(What to do): Two lines mark the range in the entries below: the one holding "You are a GUI" and the one holding "Screen dimensions: 1280x732". Set down those two and all lines between them, exactly.

(Data section):
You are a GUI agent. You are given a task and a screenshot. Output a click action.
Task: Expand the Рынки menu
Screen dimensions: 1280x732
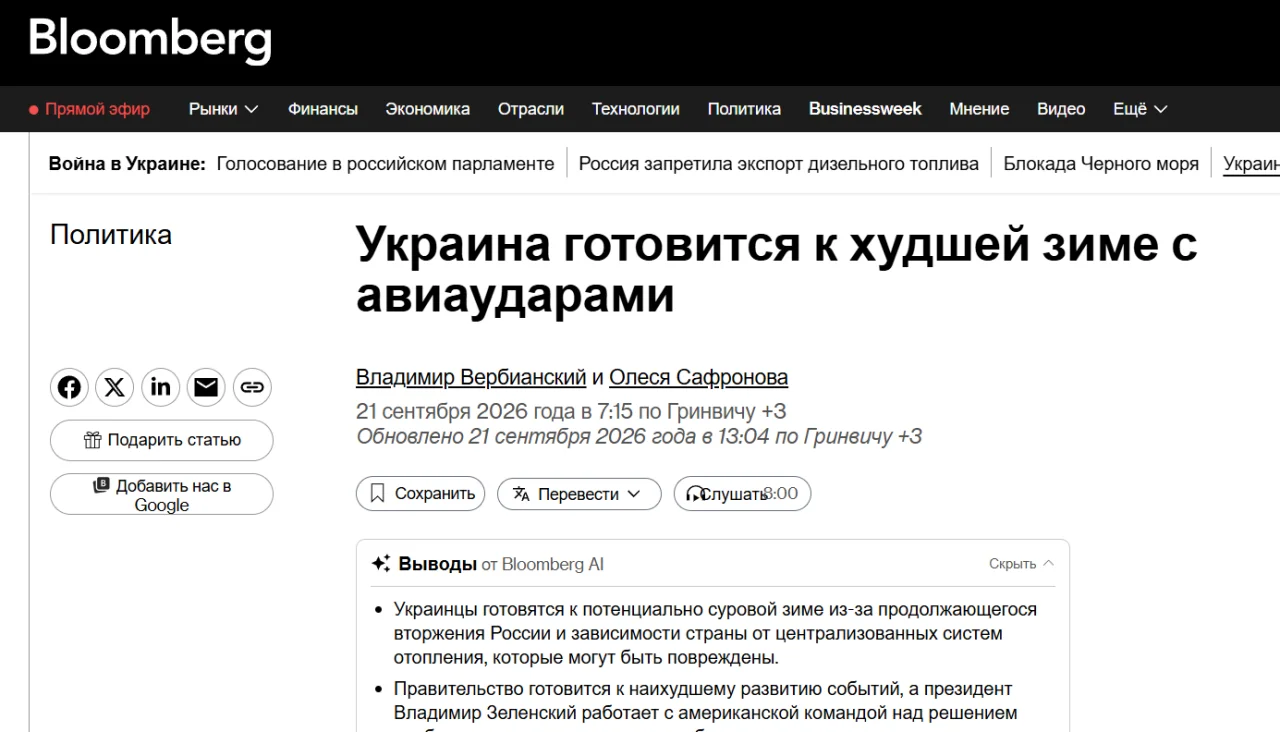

--

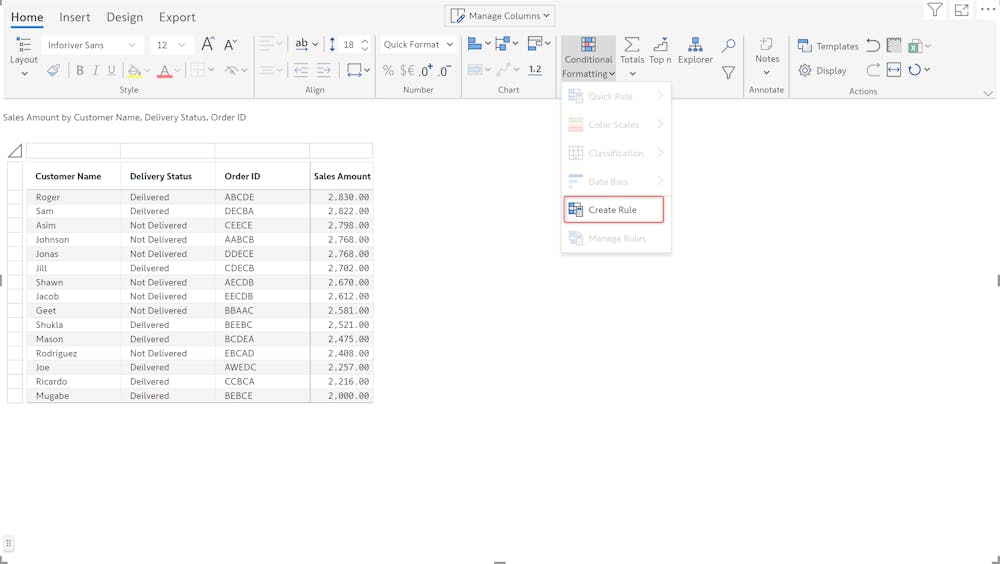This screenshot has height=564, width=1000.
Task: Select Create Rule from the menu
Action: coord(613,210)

(Reply to the exercise):
You are a GUI agent. You are given a task and a screenshot. Output a click action.
Task: Expand the Рынки menu
Screen dimensions: 1280x732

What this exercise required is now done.